BRIEF: Exact duplicates of the lines from the top of the data through the line containing "Task: Open Cost of living help" are needed, with every picture left out.
- - -
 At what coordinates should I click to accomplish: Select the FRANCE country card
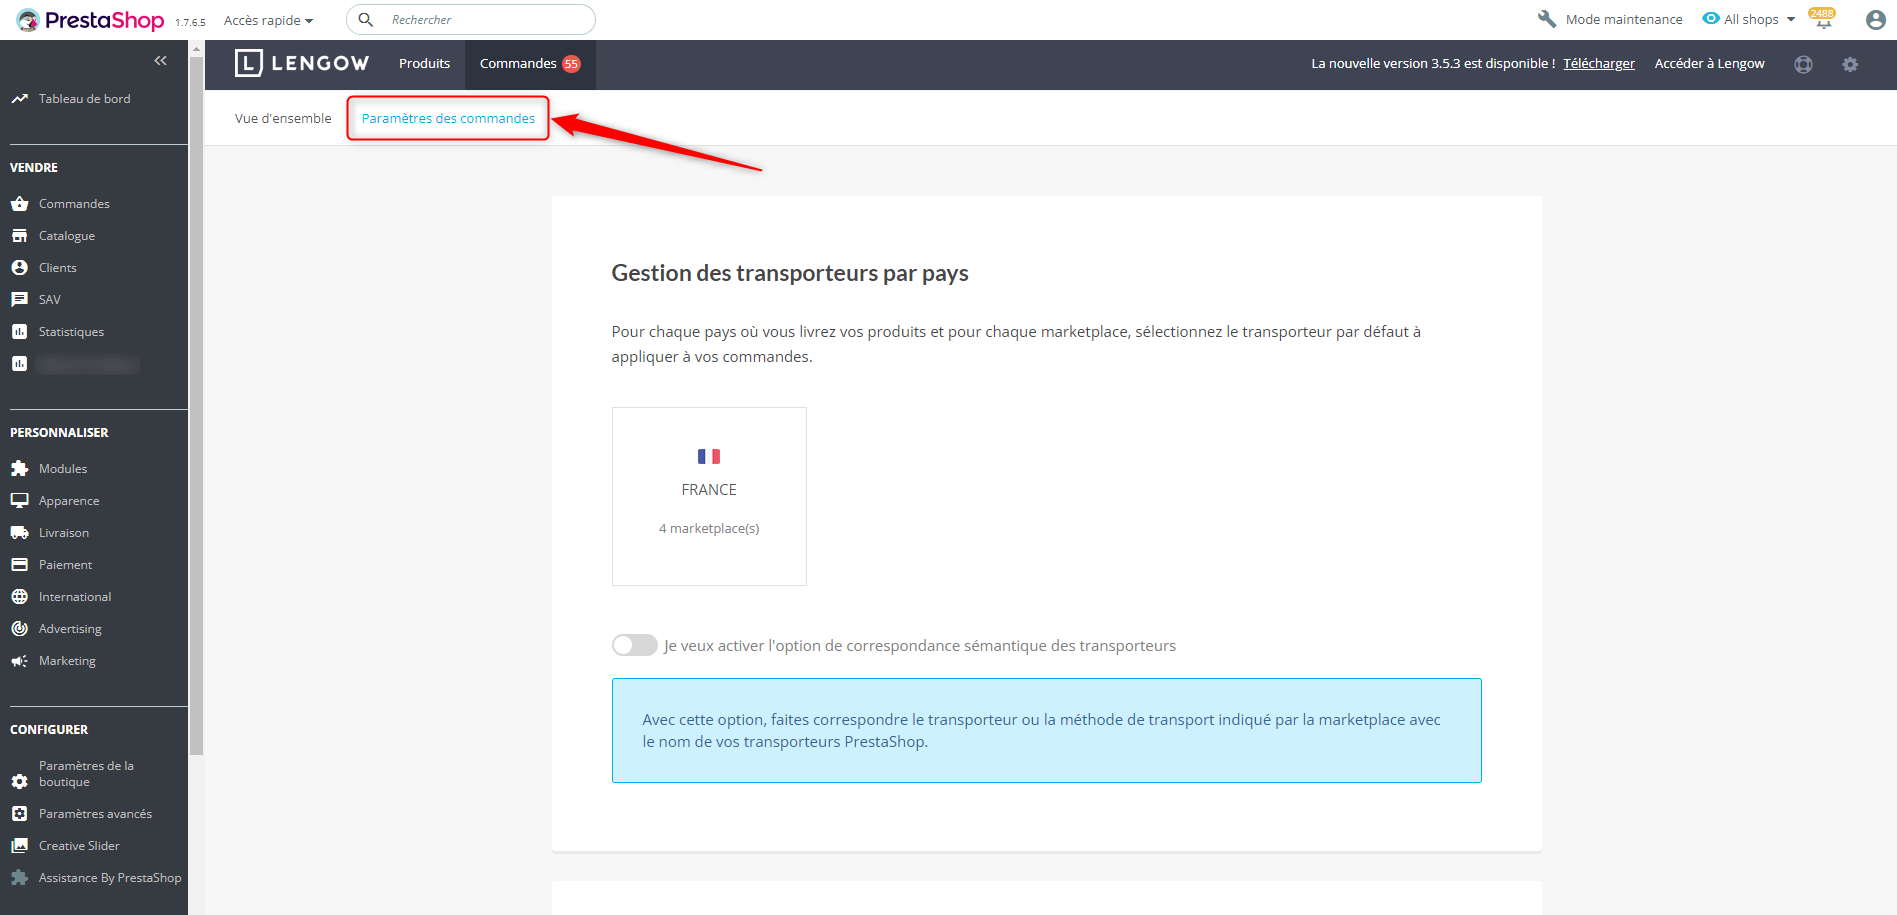click(709, 496)
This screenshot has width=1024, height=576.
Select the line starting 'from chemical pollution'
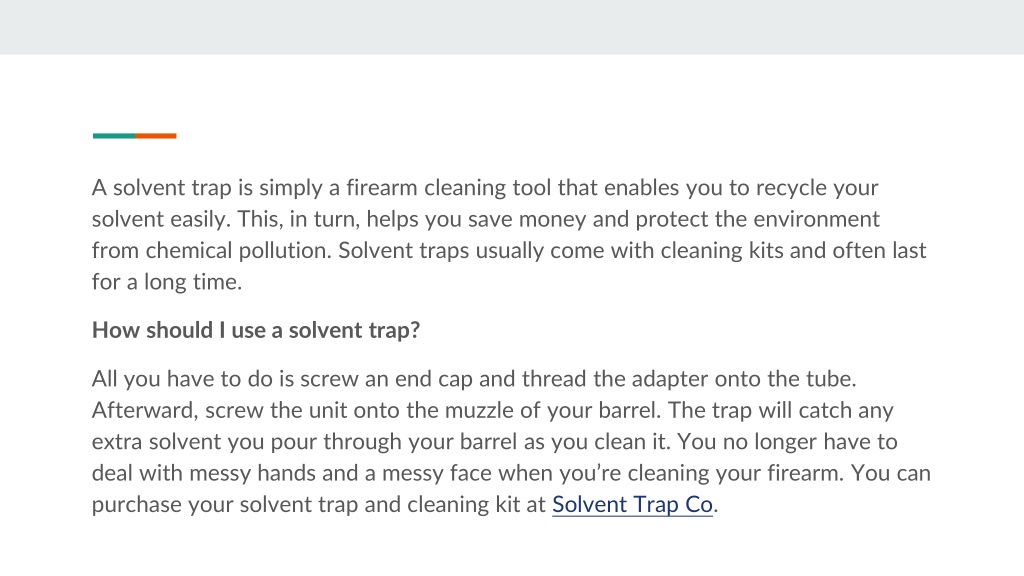tap(509, 251)
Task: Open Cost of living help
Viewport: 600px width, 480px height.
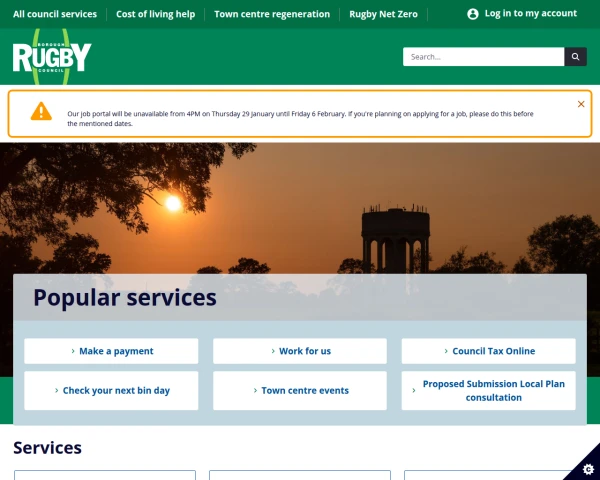Action: [155, 14]
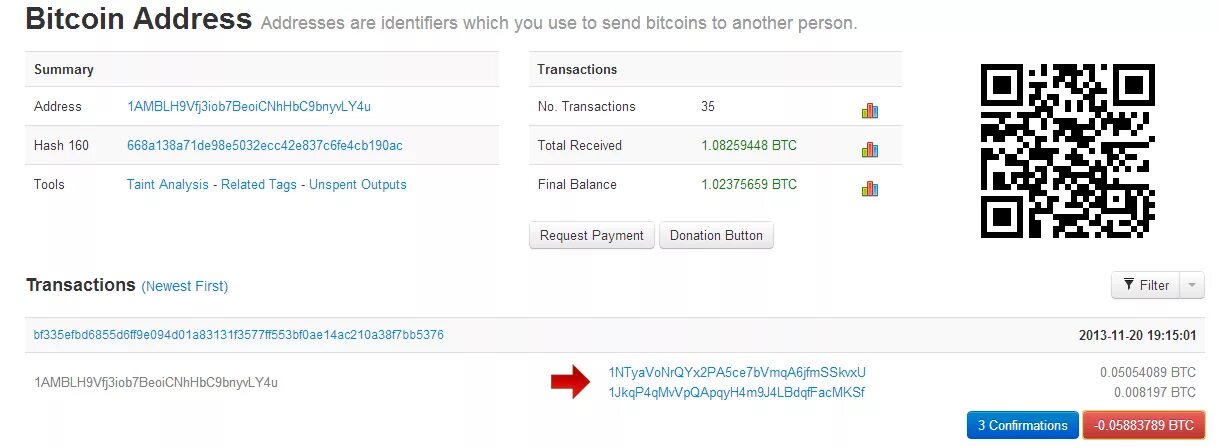The height and width of the screenshot is (447, 1219).
Task: Open chart icon for Total Received
Action: 869,149
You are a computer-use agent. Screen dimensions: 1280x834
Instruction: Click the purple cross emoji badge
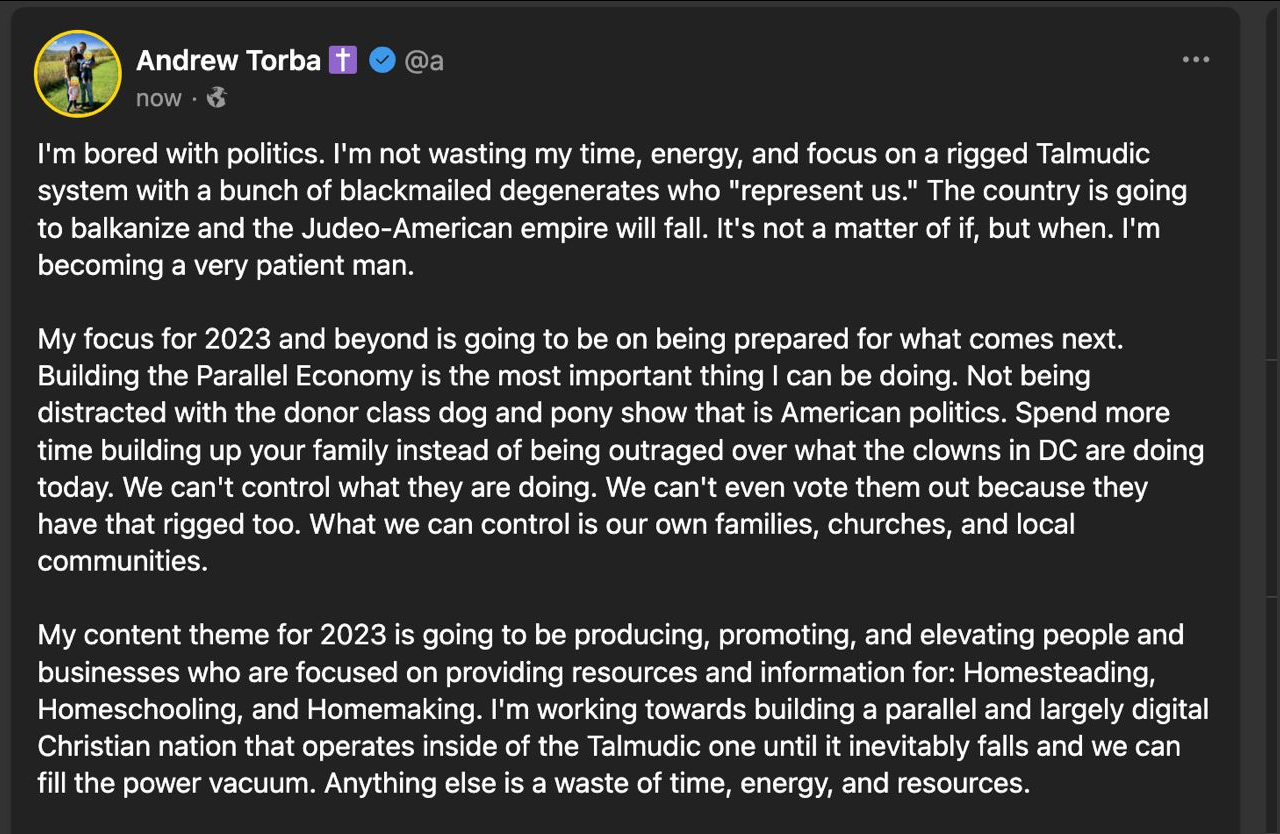342,60
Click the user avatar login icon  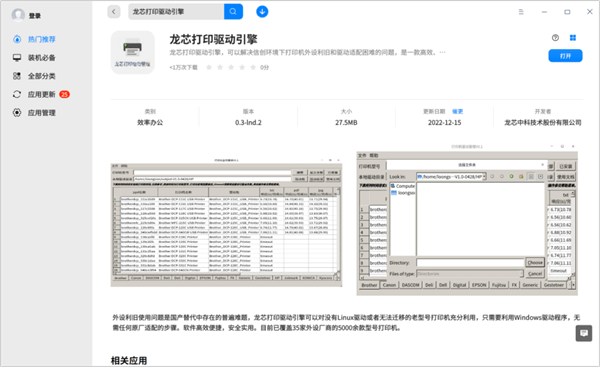click(x=18, y=15)
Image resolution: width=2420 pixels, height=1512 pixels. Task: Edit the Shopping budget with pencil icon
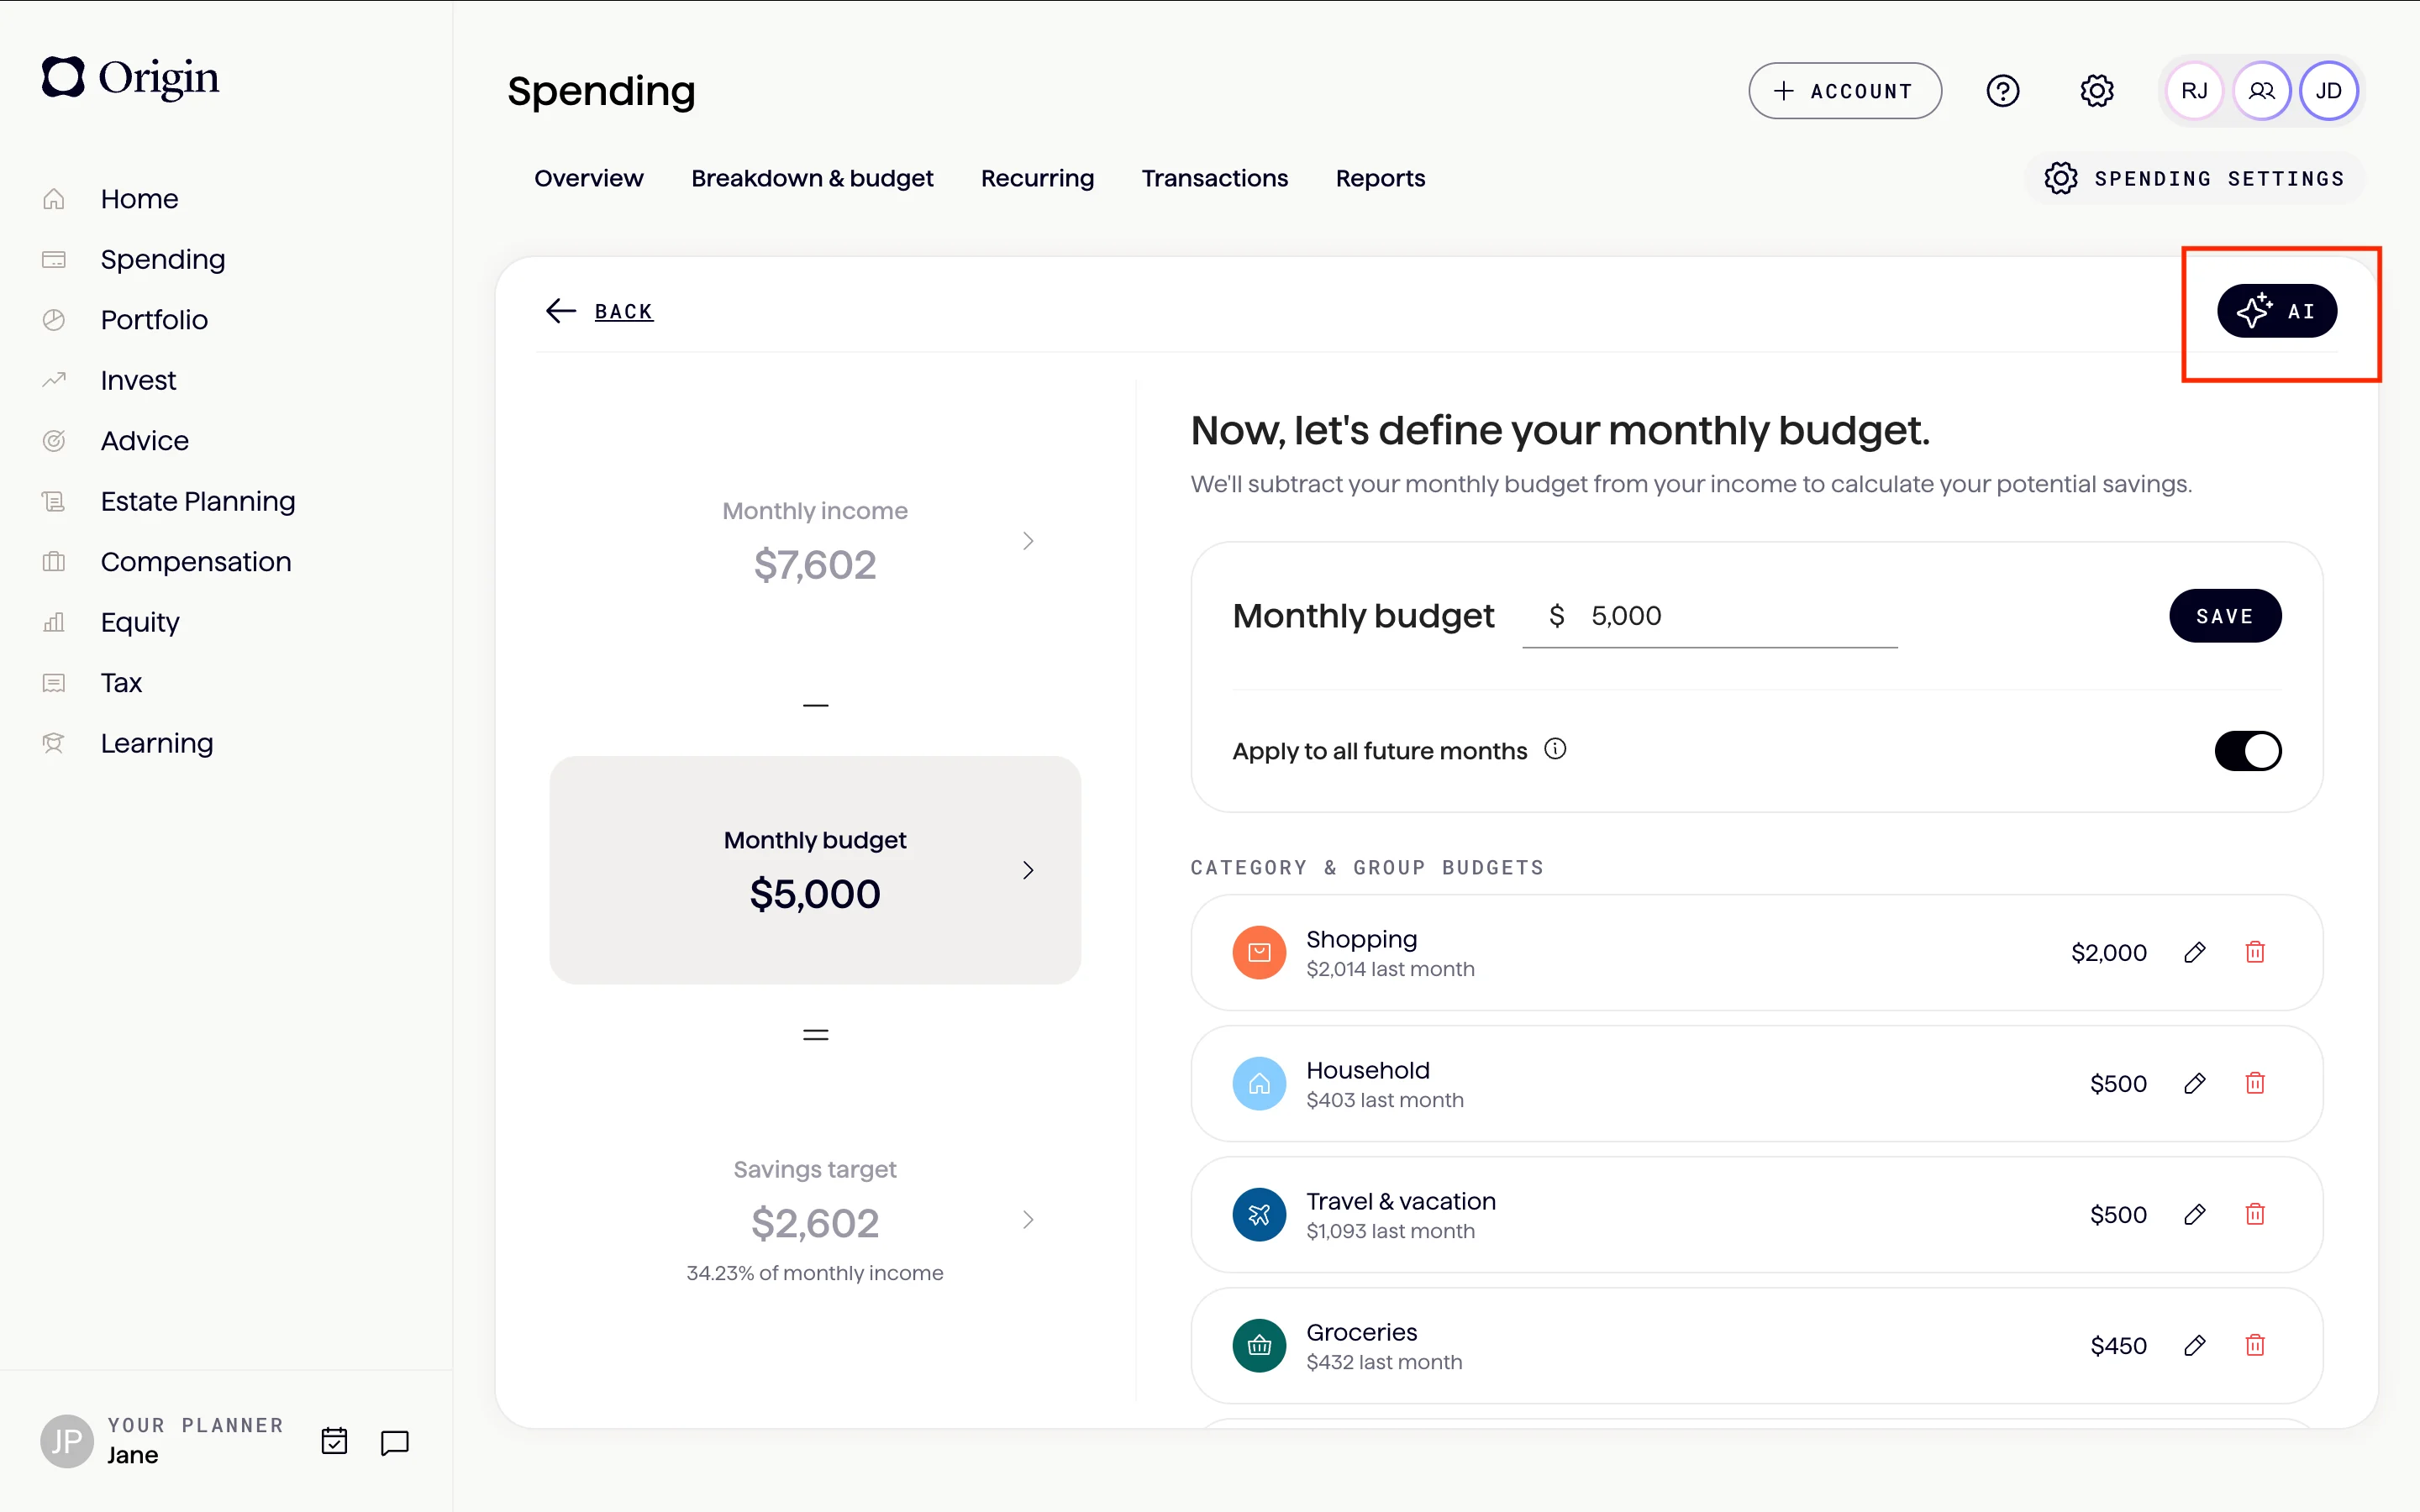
- - -
SOLVED PROBLEM:
 At what coordinates should I click to accomplish: Select the FRANCE country card
click(709, 496)
This screenshot has width=1024, height=576.
Select the line starting 'from chemical pollution'
tap(509, 251)
Task: Open Cost of living help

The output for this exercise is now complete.